Brownie points: “Dinner ready when I come home or being the first one to turn on the coffee. Just the little things that make a big difference in a moment of urgency around the house get the most brownie points. You can’t put a price on facilitating a stress-free home environment and making everyday life a little easier.”

Louisa, 30, Marketing Coordinator
Single as f*ck
Bonkers: “It drives me crazy when he would throw huge fantastic dinner parties and then just leave everything on the table afterwards. Sometimes for longer than a week. It was like Miss Havisham and her damn wedding cake. Like, what is happening? Is it a memorial? A monument? WHY IS A SHRIMP TAIL FROM THE WINTER CIOPPINO STILL HERE? But having me clean up after him was too shameful of an idea for him, so he actually wouldn’t let me, so it would literally fester.”
Brownie points: “He got brownie points for his welcome homes. There’s something crazy amazing about letting yourself into the house and someone is just ready with a giant bear hug. That just felt like home to me.”

Julia, 31, RN
He’s just the best
Bonkers: “The sound of him chewing.  Seriously, it’s so f*cking squishy and loud. Just annoying. He’s messy. I like the bed made, underwear in a hamper, an organized junk drawer, Le Croix arranged in ROYGBIV.  I silently grumble every time I do it myself.”
Brownie points: “He cooks. Like, looks in an empty fridge, does some muppet sh*t in the kitchen and suddenly produces some Martha Stewart-type dish. Home cooking for the thighs. And the loins. He does laundry and knows how to not shrink a shirt. He’s great at setting a vibe. Rasta music for a Sunday morning clean. Wine, dimmed lights and a documentary cued up after a long day at work. A new plant or piece of art just about every week. The man values his zen space.”

June, 37, Esthetician
No.
Bonkers: “The only thing that drove me ‘bonkers’ was that both the men I lived with were clean freaks. So I would clean the house and be all proud and then one would see something so weird, like I took the trash out, but then didn’t tuck in the liner of our real simple trash can, or I put the dishes in the dishwasher, but then didn’t take them out after the wash. I dunno … all this sh*t sounds lame now.”

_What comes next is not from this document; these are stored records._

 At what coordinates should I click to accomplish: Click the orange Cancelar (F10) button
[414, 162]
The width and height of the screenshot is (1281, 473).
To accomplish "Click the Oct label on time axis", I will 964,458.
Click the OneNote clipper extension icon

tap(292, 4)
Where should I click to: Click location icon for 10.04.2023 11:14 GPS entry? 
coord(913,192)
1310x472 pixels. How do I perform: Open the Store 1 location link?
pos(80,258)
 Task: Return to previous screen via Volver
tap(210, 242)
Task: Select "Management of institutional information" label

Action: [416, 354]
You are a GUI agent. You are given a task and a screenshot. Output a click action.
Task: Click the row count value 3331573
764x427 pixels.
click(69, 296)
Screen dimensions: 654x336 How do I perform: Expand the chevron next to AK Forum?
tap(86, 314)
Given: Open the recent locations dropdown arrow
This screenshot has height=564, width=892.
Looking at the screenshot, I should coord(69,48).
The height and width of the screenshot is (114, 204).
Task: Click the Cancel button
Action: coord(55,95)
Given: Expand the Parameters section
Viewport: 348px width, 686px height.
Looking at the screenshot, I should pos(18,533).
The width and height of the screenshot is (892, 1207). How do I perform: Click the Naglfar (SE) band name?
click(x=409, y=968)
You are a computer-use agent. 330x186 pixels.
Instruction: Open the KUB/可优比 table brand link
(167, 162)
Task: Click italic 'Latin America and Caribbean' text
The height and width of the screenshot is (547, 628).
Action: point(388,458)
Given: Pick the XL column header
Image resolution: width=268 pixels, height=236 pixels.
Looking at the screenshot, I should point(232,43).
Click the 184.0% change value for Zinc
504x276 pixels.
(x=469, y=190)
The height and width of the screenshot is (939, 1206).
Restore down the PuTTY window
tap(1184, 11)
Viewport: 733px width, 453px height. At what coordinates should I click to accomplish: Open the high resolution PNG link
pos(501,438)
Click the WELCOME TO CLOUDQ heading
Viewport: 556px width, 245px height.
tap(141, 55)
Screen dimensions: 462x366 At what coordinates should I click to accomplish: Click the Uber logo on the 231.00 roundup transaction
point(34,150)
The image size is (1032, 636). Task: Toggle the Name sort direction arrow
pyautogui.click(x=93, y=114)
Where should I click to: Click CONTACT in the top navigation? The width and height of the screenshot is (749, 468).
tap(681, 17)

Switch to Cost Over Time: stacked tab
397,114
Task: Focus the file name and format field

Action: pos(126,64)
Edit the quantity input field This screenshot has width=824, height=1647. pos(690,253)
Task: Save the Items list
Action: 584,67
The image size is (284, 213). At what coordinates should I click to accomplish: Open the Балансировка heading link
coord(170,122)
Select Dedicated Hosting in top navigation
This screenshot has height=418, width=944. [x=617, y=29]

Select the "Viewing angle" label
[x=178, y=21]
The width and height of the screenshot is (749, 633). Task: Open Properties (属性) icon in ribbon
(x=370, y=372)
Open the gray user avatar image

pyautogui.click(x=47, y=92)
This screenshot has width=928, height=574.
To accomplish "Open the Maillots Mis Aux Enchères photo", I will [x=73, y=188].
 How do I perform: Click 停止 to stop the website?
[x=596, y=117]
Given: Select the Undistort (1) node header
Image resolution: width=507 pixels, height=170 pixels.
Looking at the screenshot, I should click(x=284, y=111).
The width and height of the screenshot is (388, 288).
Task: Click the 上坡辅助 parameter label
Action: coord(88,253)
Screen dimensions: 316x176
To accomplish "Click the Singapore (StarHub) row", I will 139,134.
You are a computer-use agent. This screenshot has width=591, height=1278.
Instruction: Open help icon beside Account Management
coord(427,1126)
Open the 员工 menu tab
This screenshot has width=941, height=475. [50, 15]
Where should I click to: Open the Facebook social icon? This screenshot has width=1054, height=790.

Brownie points: “In the brownie department, all my CDs (back in the day) and LPs were organized alphabetically once when I came home. I had shoe racks built into a walk-in closet and organized by style (tennis, heels, boots), and then by color. The whole deal. Yeah, so I f*cked all that sh*t up and moved here and now have been single for nine years … cool.”

Otto, 35, Magazine Editor
He’s the still point of my spinning Earth
Bonkers: “Beer caps. Every man I have ever lived with will open a fresh beer and leave the cap on the counter. The garbage can is RIGHT THERE. Literally one foot away. I will never understand. Also, he throws wet towels on the pristine sofa and leaves them there. I will never understand.”
Brownie points: “It’s a given that he handles anything gross. From cat vomit to smelly trash, anything ew is his department. And he does the dishes. I secretly think this is because I am terrible at them though, and I’ve just been cut off for being a slacker. Joke’s on him — this was a premeditated scheme to never do a dish again. Mwahahahahaha!”

Nicole, 46, Dermatologist
Meh.
Bonkers: “My ex was supremely messy with the clothes. Clothes everywhere. The ones he was wearing that day hanging from the lampshade, the clothes from the cleaners slung over a chair and a suitcase from a trip three weeks ago still not unpacked. It was like living with a 15-year-old girl.”
Brownie points: “That being said, he was fantastically handy. Something needed fixing — he MacGyvered it. And he was a magician in the kitchen. He would look in the fridge at mustard, vodka and half a thing of olives and somehow transform it into a full-on feast.”